Aquí no ha sido muy distinto: justo cuando se saturaban las unidades de cuidados intensivos, los centros comerciales rebosaban de gente; y se multiplicaron las tamaleadas y las reuniones familiares por Navidad y año nuevo. Ante el riesgo evidente, las autoridades han sido más que timoratas y se limitaron a apelar a la responsabilidad personal, a la autogestión del riesgo, a la empatía. Loable, pero no basta. Y lo saben.

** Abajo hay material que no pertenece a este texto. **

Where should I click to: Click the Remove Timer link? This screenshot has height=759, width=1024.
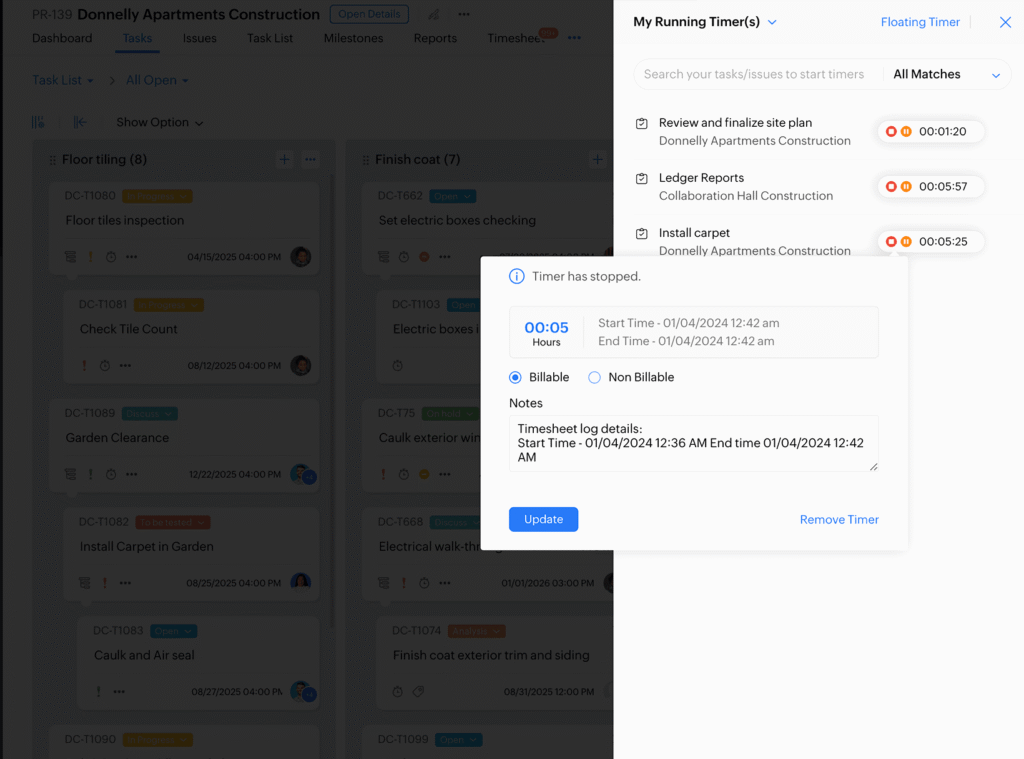click(x=839, y=519)
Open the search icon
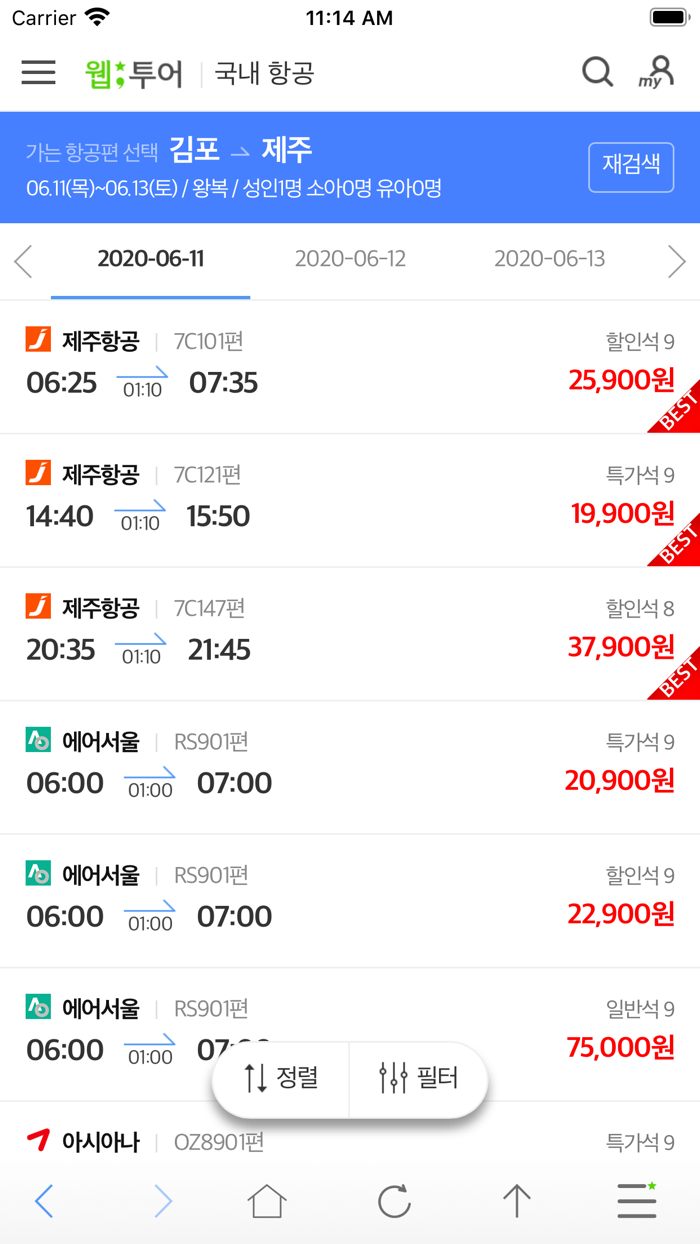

Hay muchas situaciones humanas en las que el recurso de la responsabilidad individual, por importante que sea, se queda corto. Los economistas conocemos bien este fenómeno: la mano invisible, que tan bien funciona en condiciones ideales para coordinar las decisiones individuales de millones, es incapaz de hacerlo cuando enfrentamos situaciones de crisis. En medio del estancamiento y el creciente desempleo, cuando lo que hace falta es que los consumidores y las empresas gasten e inviertan, la racionalidad individual nos empuja a hacer justo lo contrario, agravando la crisis. Las decisiones individuales requieren de políticas públicas para superar las crisis con el menor costo y en el menor tiempo.

Tampoco en materia de salud pública se puede delegar la responsabilidad colectiva a las decisiones individuales. “Ocupo que reaccionen” – había dicho el ministro Salas, muy temprano en la pandemia, cuando apenas teníamos una treintena de contagios diarios y dos o tres muertos. Pues bien, hoy el país “ocupa” que las autoridades reaccionen, que asuman su responsabilidad y definan una ruta crítica, para que, como sociedad, minimicemos el dolor y los costos de la pandemia. No queremos muertes innecesarias y si bien en esto todos debemos ser responsables, lo cierto es que el gobierno no puede renunciar a la suya: le corresponde ser el guía que dirige y coordina la lucha contra la pandemia, porque ya hemos visto aquí y en todas partes que, por la libre, esto no sale bien.

Tarde o temprano, el 2020 acabará. Para que acabe más temprano que tarde, para que acabe con las menores pérdidas, con el menor dolor posible, cada uno de nosotros debe poner de su parte. Mi deseo de año nuevo es que la pandemia sea la excusa para que, al enfrentarla, construyamos también las herramientas para enfrentar y resolver los graves problemas que ya arrastrábamos desde antes de ella. En este 2021, año del bicentenario, tenemos que reencontrarnos como país, como sociedad. Tenemos que recuperar la empatía, la capacidad de ponernos en el lugar del otro, de entender sus problemas y nuestros privilegios. Tenemos que entender que las desigualdades se nos han hecho enormes e insoportables y que no solo son injustas, sino que hacen cada vez más difícil construir acuerdos razonables. Todos tenemos que poner de nuestra parte, pero estemos claros de algo que debiera ser obvio: quienes estemos mejor, a quienes mejor nos haya ido a lo largo de las últimas décadas, tendremos que poner más y ceder más para que esos acuerdos, de verdad beneficien a quienes hemos dejado atrás. Si la pandemia sirve para eso, no la habremos vivido en vano.